-- start EXCERPT PROVIDED --

Import not working in a cluster
See original GitHub issueSystem information
- OS Platform and Distribution (e.g., Linux Ubuntu 16.04): Ubuntu 16.04
- Ray installed from (source or binary): pip
- Ray version: 0.5.3
- Python version: 3.5.2
- Exact command to reproduce: python3 hello.py
Describe the problem
I have 2 AWS EC2 instances running with one as head and one as worker. Set up was done using the instructions for Manual cluster setup. I have two python files. One of them imports a function from the other and calls that function inside a remote
function. Running it gives Exception: This function was not imported properly.
. The set up runs fine if the second file is not imported or if there is only the head node in the cluster.
Source code / logs
Two files:
# hello.py
import ray
import sys
ray.init(redis_address="172.31.2.108:6379")
import time
from testimport import sleep
@ray.remote
def f():
time.sleep(0.01)
sleep(0.01)
return "python version: %s, ip: %s" % (sys.version_info, ray.services.get_node_ip_address())
# Get a list of the IP addresses of the nodes that have joined the cluster.
print(set(ray.get([f.remote() for _ in range(100)])))
# testimport.py
import time
def sleep(n):
time.sleep(n)
Command run:
python3 hello.py
Output:
Traceback (most recent call last):
File "/home/ubuntu/.local/lib/python3.5/site-packages/ray/import_thread.py", line 131, in fetch_and_register_remote_function
function = pickle.loads(serialized_function)
AttributeError: Can't get attribute 'sleep' on <module 'testimport' from '/home/ubuntu/workspace/raytest/testimport.py'>
Remote function __main__.f failed with:
Traceback (most recent call last):
File "/home/ubuntu/.local/lib/python3.5/site-packages/ray/import_thread.py", line 123, in f
raise Exception("This function was not imported properly.")
Exception: This function was not imported properly.
Suppressing duplicate error message.
Suppressing duplicate error message.
Suppressing duplicate error message.
.
.
.
Suppressing duplicate error message.
Suppressing duplicate error message.
Suppressing duplicate error message.

-- end EXCERPT PROVIDED --

§ **STATED GOAL**: Write out the stretch of the Ray cluster import issue from "Source code /" through "time.sleep(0.01)", word for word.

-- start GIVEN INFORMATION --

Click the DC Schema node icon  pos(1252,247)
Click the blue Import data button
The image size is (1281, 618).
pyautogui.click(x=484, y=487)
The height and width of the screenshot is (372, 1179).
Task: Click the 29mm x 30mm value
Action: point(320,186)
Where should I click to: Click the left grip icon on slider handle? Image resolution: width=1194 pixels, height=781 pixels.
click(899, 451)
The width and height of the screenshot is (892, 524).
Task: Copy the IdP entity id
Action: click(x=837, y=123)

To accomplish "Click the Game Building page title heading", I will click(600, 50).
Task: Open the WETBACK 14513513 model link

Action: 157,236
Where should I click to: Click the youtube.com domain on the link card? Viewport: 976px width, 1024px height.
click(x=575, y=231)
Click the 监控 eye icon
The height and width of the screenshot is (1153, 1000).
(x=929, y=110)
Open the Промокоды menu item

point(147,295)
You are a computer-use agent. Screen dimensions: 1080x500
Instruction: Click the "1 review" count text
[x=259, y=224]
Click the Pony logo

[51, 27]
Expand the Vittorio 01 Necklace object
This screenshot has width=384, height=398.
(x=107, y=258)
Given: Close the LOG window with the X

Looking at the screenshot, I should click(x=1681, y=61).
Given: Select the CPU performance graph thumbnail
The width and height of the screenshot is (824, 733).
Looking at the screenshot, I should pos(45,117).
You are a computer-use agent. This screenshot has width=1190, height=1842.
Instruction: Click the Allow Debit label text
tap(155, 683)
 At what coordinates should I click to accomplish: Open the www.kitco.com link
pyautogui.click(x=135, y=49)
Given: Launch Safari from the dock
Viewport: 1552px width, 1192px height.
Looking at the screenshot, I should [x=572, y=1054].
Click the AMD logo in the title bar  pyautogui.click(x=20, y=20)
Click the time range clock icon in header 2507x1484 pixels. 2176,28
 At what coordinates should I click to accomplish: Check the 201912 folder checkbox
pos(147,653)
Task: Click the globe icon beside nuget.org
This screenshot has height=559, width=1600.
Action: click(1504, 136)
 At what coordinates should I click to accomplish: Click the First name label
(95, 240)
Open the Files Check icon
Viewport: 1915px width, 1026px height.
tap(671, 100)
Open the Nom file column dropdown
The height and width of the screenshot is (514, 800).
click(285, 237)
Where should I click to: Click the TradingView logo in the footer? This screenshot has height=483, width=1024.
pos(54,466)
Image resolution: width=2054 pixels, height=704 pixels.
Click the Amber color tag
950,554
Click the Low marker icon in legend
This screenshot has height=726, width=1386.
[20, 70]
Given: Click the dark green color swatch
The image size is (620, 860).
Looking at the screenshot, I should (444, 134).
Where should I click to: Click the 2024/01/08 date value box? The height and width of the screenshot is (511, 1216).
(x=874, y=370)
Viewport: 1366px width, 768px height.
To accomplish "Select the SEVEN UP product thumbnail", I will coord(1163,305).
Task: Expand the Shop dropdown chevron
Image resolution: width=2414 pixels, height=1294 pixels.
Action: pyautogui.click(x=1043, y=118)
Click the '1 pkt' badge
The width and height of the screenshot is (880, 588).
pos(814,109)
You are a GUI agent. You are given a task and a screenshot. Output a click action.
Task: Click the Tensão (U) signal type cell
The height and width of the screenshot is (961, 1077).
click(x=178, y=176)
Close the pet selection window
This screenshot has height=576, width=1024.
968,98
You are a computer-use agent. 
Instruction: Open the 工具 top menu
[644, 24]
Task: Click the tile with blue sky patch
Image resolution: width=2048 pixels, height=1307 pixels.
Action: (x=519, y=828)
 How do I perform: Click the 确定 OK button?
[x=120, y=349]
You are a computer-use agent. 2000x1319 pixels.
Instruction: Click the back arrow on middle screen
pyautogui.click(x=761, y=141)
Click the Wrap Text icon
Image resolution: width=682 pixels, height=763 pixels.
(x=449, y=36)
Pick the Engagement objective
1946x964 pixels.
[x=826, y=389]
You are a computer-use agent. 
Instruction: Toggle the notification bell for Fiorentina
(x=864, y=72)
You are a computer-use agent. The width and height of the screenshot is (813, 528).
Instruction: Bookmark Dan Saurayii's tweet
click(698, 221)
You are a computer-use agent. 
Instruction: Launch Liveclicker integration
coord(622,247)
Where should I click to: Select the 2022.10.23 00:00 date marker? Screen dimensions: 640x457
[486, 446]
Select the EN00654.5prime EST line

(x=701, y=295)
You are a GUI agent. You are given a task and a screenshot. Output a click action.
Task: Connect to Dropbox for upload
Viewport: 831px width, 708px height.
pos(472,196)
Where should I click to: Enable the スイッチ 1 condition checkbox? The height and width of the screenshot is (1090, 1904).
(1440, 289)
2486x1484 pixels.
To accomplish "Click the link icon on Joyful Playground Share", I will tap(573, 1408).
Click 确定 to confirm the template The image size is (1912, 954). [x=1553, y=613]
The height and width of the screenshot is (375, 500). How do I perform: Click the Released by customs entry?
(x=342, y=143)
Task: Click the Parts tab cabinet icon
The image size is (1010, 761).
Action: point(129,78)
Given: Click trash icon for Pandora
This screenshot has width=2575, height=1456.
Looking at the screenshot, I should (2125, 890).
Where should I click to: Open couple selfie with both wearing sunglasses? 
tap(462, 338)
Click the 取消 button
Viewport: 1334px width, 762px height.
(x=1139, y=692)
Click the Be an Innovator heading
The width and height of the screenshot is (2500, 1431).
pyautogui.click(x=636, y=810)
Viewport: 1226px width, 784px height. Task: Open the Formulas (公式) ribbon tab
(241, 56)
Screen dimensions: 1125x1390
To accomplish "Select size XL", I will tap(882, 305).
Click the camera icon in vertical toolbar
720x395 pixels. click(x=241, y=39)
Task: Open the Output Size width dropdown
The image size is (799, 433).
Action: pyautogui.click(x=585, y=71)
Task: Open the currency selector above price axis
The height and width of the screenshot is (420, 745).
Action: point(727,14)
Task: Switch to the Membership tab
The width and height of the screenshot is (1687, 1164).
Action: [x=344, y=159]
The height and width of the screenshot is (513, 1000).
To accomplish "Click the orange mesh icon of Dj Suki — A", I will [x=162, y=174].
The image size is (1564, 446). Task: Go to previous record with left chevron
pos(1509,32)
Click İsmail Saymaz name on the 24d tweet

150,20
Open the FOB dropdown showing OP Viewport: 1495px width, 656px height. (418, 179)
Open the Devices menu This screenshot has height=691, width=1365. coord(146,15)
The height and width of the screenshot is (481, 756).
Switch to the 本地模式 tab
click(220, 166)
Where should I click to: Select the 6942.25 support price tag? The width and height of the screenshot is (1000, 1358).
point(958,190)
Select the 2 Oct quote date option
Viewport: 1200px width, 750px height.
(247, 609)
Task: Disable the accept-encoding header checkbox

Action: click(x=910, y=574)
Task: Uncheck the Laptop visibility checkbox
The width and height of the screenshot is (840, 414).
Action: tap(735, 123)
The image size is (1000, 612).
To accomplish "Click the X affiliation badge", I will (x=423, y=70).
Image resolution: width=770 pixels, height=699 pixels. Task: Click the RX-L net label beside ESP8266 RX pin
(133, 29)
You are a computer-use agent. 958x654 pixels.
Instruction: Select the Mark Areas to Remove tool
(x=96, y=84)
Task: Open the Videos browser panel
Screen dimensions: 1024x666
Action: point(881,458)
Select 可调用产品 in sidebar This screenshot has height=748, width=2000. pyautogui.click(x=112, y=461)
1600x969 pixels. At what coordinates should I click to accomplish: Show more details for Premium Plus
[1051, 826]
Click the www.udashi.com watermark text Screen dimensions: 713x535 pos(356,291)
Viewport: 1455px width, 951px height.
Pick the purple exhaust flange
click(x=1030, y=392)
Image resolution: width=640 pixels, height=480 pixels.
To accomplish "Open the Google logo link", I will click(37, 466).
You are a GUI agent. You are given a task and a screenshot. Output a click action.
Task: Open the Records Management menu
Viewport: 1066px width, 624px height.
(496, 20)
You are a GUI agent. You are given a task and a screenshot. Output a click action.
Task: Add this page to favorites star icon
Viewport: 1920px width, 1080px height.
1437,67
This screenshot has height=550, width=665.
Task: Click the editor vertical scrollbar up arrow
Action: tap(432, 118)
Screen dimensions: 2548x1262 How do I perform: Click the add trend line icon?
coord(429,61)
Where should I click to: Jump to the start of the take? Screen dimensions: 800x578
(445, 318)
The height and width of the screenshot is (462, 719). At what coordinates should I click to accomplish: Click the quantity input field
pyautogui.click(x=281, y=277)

-- end GIVEN INFORMATION --

§ **ANSWER TO THE PROBLEM**:
Source code / logs
Two files:
# hello.py
import ray
import sys
ray.init(redis_address="172.31.2.108:6379")
import time
from testimport import sleep
@ray.remote
def f():
time.sleep(0.01)